Black-box Adversarial Attacks on Monocular Depth Estimation Using Evolutionary Multi-objective Optimization
Renya Daimo, Satoshi Ono, Takahiro Suzuki
TL;DR
This paper tackles the security of monocular depth estimation by addressing black-box adversarial vulnerabilities in DNNs. It introduces a black-box global optimization framework based on Evolutionary Multi-objective Optimization (EMO) that perturbs only the texture of a target object, optimizing two objectives $f_1$ (depth error) and $f_2$ (perturbation magnitude) without a substitute model or training data, and formulates the problem with a block-wise texture perturbation pattern using MOEA/D. The approach yields scene-specific, targeted adversarial examples that can cause depth maps to misrepresent targeted objects (often as if they disappeared) on both indoor and outdoor models, demonstrated on NYU Depth v2 and KITTI-based networks.
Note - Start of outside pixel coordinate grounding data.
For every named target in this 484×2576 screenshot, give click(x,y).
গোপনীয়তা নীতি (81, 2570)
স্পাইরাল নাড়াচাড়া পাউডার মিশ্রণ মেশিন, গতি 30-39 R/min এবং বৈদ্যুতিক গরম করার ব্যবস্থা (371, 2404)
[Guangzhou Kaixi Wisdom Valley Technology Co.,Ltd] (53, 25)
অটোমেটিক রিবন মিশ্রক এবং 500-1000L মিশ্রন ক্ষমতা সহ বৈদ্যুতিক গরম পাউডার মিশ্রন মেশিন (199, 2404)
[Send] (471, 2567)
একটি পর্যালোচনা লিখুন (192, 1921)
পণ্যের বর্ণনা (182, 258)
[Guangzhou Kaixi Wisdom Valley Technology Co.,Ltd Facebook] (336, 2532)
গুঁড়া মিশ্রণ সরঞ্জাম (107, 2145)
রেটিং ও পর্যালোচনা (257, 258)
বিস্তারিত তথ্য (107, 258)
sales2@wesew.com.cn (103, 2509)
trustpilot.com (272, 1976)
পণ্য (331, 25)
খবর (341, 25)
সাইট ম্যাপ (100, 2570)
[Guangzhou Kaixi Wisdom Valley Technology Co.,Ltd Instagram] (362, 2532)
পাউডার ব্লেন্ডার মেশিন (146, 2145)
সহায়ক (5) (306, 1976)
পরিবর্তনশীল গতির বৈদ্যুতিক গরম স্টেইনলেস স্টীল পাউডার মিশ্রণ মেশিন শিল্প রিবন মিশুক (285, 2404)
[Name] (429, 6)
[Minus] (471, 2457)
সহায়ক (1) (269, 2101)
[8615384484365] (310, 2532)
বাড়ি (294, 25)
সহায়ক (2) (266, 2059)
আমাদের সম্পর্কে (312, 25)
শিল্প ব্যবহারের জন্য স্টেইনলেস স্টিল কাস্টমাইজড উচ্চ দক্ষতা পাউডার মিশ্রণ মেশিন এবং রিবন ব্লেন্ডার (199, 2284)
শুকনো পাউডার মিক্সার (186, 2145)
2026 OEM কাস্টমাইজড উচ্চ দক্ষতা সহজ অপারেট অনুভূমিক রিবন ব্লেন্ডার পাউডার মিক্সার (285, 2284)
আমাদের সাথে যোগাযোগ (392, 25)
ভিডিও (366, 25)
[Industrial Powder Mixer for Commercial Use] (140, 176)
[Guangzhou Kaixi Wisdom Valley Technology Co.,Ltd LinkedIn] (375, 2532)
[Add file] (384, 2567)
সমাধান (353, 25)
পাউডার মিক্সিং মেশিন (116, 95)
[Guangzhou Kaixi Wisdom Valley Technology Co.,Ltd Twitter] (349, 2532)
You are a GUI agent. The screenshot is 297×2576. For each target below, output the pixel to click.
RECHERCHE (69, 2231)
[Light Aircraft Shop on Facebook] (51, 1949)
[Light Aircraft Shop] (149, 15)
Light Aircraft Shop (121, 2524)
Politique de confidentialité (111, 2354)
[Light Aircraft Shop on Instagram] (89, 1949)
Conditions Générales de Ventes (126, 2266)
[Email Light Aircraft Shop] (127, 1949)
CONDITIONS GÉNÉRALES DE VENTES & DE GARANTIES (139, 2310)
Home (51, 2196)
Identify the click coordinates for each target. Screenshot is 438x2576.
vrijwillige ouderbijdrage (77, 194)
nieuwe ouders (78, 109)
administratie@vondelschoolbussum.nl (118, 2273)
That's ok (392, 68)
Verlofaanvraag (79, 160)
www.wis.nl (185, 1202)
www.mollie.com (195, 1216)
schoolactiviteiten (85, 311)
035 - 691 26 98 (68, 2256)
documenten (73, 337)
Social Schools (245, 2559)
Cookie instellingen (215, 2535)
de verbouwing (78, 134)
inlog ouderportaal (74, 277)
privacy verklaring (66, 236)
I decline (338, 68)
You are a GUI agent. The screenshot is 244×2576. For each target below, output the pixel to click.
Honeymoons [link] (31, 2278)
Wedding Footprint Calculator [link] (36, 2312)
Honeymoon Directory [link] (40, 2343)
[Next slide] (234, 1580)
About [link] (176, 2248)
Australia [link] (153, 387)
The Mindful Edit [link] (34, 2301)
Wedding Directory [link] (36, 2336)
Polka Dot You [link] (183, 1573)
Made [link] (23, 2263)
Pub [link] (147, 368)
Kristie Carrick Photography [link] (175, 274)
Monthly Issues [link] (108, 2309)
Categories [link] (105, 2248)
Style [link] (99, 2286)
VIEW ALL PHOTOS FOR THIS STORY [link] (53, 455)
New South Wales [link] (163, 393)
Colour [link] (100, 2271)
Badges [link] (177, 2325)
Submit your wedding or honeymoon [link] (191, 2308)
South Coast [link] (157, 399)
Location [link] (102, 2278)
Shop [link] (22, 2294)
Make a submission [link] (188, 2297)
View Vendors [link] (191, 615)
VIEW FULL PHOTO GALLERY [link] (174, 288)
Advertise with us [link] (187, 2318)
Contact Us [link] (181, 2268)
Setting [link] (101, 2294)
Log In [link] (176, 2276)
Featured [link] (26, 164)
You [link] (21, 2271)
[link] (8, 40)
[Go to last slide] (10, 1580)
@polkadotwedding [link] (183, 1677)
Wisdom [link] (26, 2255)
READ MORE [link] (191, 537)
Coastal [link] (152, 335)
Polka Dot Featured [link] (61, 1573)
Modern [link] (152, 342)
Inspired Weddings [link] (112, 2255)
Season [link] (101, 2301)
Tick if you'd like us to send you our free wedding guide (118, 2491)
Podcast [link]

The work highlights practical implications for the vulnerabilities of proprietary depth-estimation services and outlines future directions for reducing computation and enabling physical attacks via hybridization with boundary-based methods.
Abstract
This paper proposes an adversarial attack method to deep neural networks (DNNs) for monocular depth estimation, i.e., estimating the depth from a single image. Single image depth estimation has improved drastically in recent years due to the development of DNNs. However, vulnerabilities of DNNs for image classification have been revealed by adversarial attacks, and DNNs for monocular depth estimation could contain similar vulnerabilities. Therefore, research on vulnerabilities of DNNs for monocular depth estimation has spread rapidly, but many of them assume white-box conditions where inside information of DNNs is available, or are transferability-based black-box attacks that require a substitute DNN model and a training dataset. Utilizing Evolutionary Multi-objective Optimization, the proposed method in this paper analyzes DNNs under the black-box condition where only output depth maps are available. In addition, the proposed method does not require a substitute DNN that has a similar architecture to the target DNN nor any knowledge about training data used to train the target model. Experimental results showed that the proposed method succeeded in attacking two DNN-based methods that were trained with indoor and outdoor scenes respectively.